For a plane-stress state with normal stresses σx, σy, and shear stress τxy, the principal stresses are:
- σavg = (σx + σy) / 2
- R = √(((σx − σy)/2)² + τxy²)
- σ1 = σavg + R, σ2 = σavg − R
- τmax = R
- θp = 0.5 · atan2(2τxy, σx − σy) (converted to degrees)
Angle convention: θp is measured from the x-axis to the plane where σ1 acts.
- Enter σx, σy, and τxy from your stress analysis.
- Select the unit that matches your inputs (for example, MPa or psi).
- Choose your preferred decimal precision for the output.
- Click Calculate to view results above the form.
- Use Download CSV or Download PDF to save results.
| σx | σy | τxy | Unit | σ1 | σ2 | τmax | θp (deg) |
|---|---|---|---|---|---|---|---|
| 80 | 20 | 30 | MPa | 94.154 | 5.846 | 44.154 | 22.500 |
| 50 | 50 | 25 | MPa | 75.000 | 25.000 | 25.000 | 45.000 |
| -120 | 30 | 40 | MPa | 40.000 | -130.000 | 85.000 | 15.255 |
Principal Stress Calculator Guide
1) Why principal stresses matter
Many checks depend on the extreme normal stresses at a point, not the original components. Principal stresses (σ₁ and σ₂) are those extremes for a plane-stress state and are widely used in strength, crack screening, and load-case comparison.
2) Scope of the calculation
Inputs are σx, σy, and τxy for in-plane loading. This fits thin plates, surface regions, and many 2D models where out-of-plane stress is negligible. If σz is significant, use a full 3D principal stress procedure.
3) Core equations used
The method matches Mohr’s circle. The center is σavg = (σx + σy)/2 and the radius is R = √(((σx − σy)/2)² + τxy²). Then σ₁ = σavg + R, σ₂ = σavg − R, and τmax = R.
4) Principal plane angle
Orientation is reported as θp = 0.5·atan2(2τxy, σx − σy), converted to degrees. θp is measured from the x-axis to the plane where σ₁ acts, and the second principal plane is θp + 90°. Keep your shear sign convention consistent.

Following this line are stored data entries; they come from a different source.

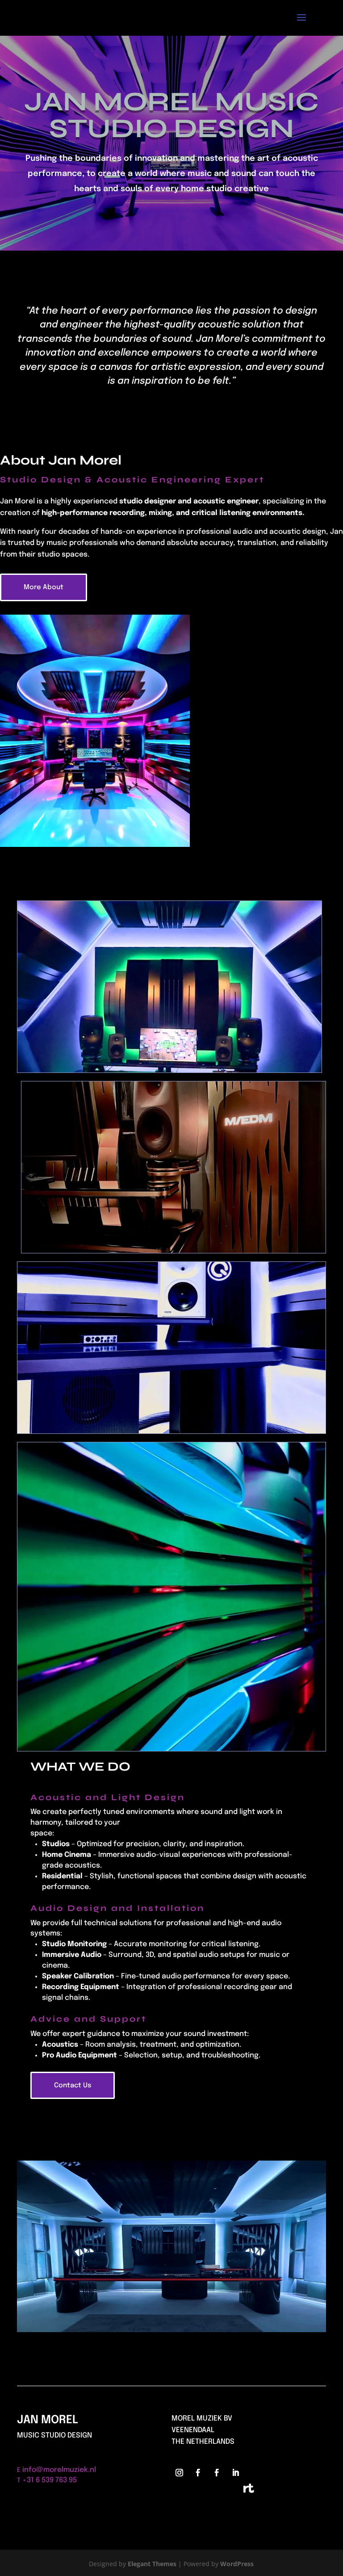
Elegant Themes (152, 2563)
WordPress (237, 2563)
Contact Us (72, 2085)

5) Reading signs correctly
Positive normal stress usually indicates tension and negative indicates compression. If τxy = 0, principal stresses reduce to σx and σy. When σx ≈ σy, even moderate τxy can produce a large radius R and a noticeable τmax.
6) Units and precision
Choose Pa, kPa, MPa, GPa, psi, or ksi and enter all inputs in that unit. Outputs follow the same unit. The precision option only changes formatting, which is helpful for reports and side-by-side verification.
7) Engineering use cases
Principal stresses are useful at holes, fillets, weld toes, and pressure boundaries where stress directions rotate. σ₁ helps indicate crack-opening tendency, while τmax supports ductile shear screening. They also provide a clean way to compare multiple load cases.
8) Limits and validation
Results are point-based and do not replace a full stress field analysis. Validate inputs from closed-form solutions, FEA output, or strain-gauge rosettes. If uncertainty exists, vary σx, σy, and τxy to see sensitivity in σ₁, σ₂, and θp.
Frequently Asked Questions
1) Is this calculator for 2D or 3D stress?
It is for plane stress using σx, σy, and τxy. If you have σz or additional shear components, use a 3D principal stress method.
2) What does θp represent exactly?
θp is the rotation from the x-axis to the plane where σ₁ acts. The second principal plane is perpendicular at θp + 90°.
3) Why is maximum shear stress equal to R?
In Mohr’s circle for plane stress, the radius R is the maximum deviation from the center. That deviation corresponds to the peak in-plane shear stress magnitude.
4) What if my shear sign convention is opposite?
You can still compute σ₁ and σ₂ correctly because R uses τxy². However, the reported angle θp will change sign, reflecting your chosen convention.
5) Can σ₁ be negative?
Yes. If the stress state is mostly compressive, both principal stresses may be negative. Interpret the sign based on your tension-compression convention.
6) What inputs produce θp = 45°?
A common case is σx = σy with nonzero τxy. Then atan2(2τxy, 0) gives 90°, so θp becomes 45°.
7) How should I cross-check results quickly?
Compute σavg and R by hand, then verify σ₁ = σavg + R and σ₂ = σavg − R. If τxy = 0, confirm the outputs match σx and σy.